Work order:
Pictures stay out of the copy. Retype exactly, and only, the lines from the one containing "Where should I" through the end of the listing below.

+++ Extracted data

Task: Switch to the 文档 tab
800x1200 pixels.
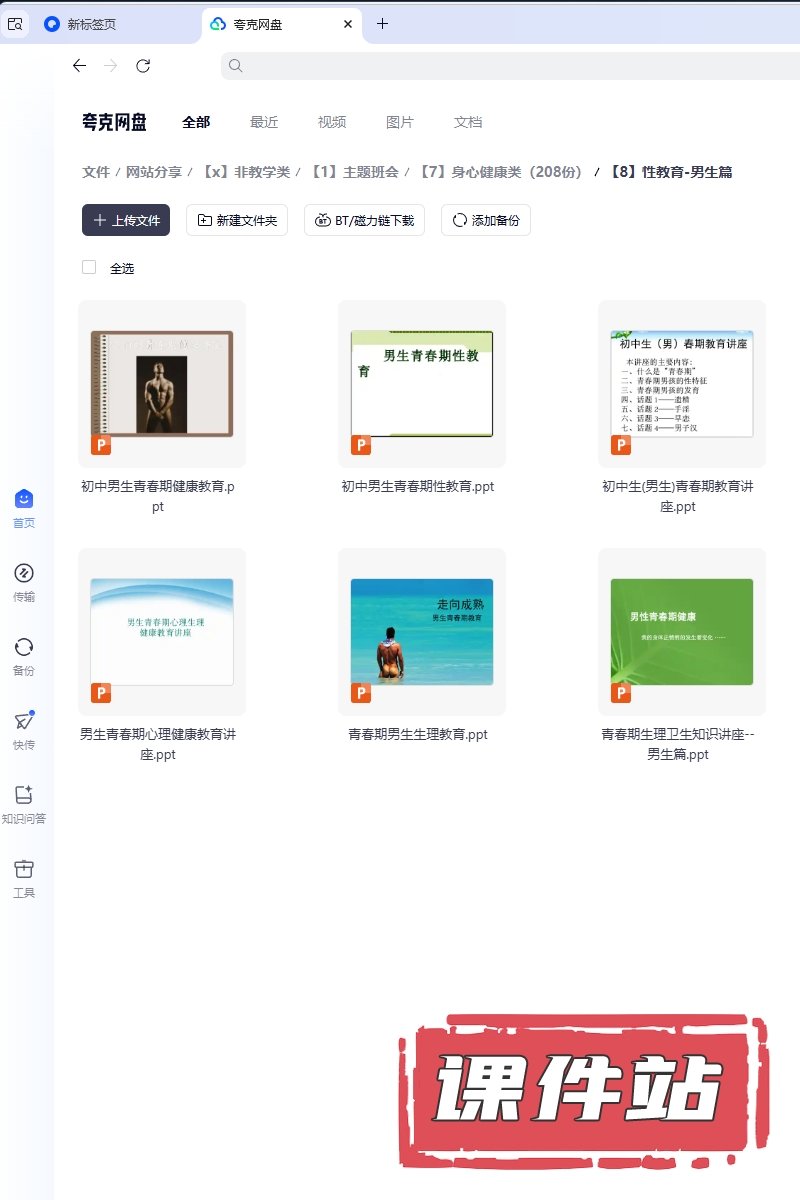Action: [468, 122]
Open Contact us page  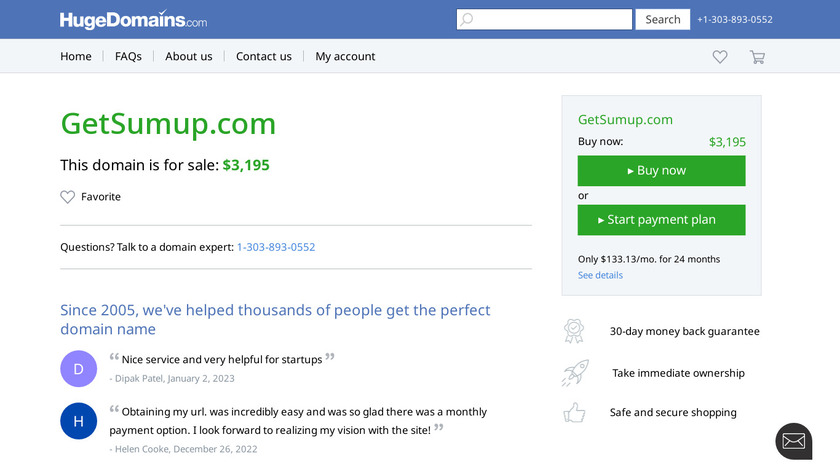[264, 57]
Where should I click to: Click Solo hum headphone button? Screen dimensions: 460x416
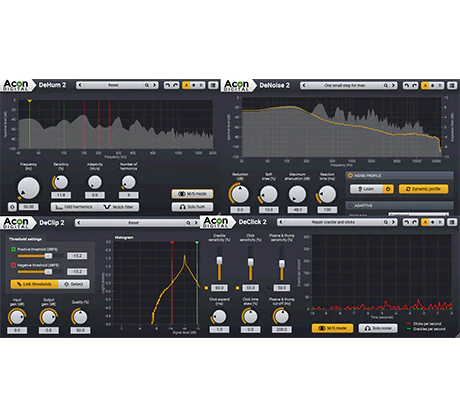tap(192, 207)
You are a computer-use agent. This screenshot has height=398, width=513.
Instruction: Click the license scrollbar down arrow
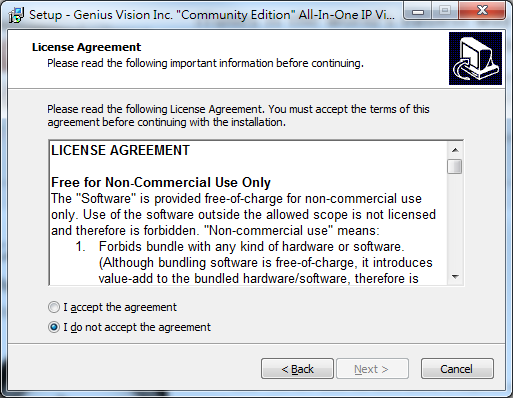(x=455, y=277)
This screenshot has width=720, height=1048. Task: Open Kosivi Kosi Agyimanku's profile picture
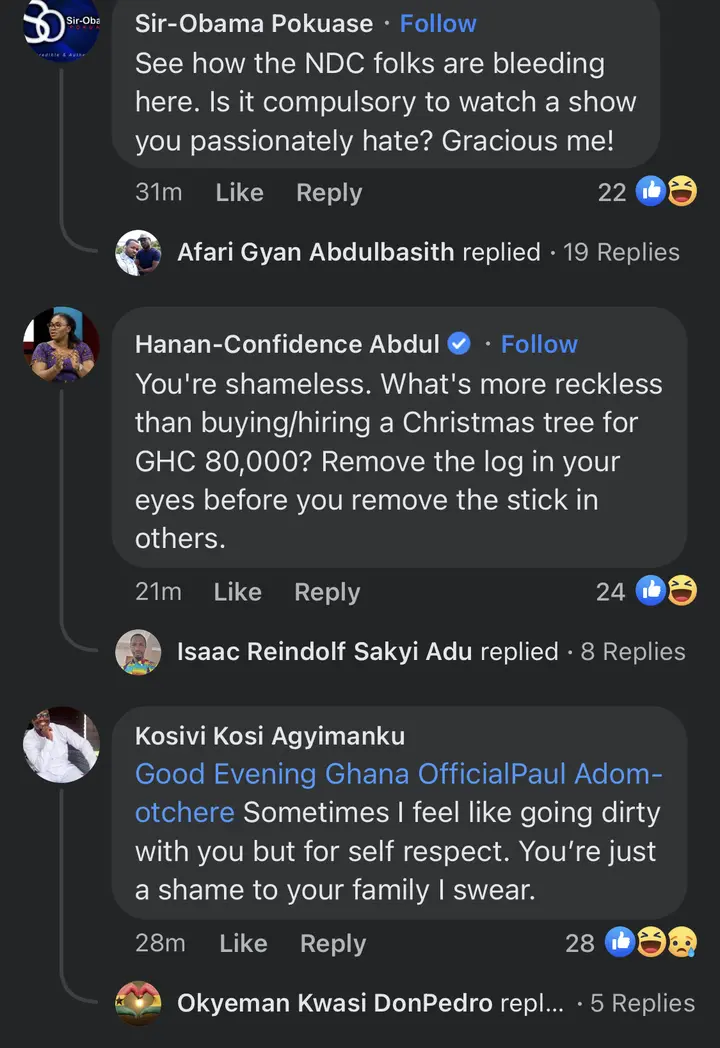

++++++

Result of the exercise:
Where should I click to: Click Solo hum headphone button? Screen dimensions: 460x416
tap(192, 207)
You are a computer-use agent. This screenshot has height=398, width=513.
Instruction: Click the license scrollbar down arrow
(x=455, y=277)
This screenshot has width=720, height=1048. Task: Open Kosivi Kosi Agyimanku's profile picture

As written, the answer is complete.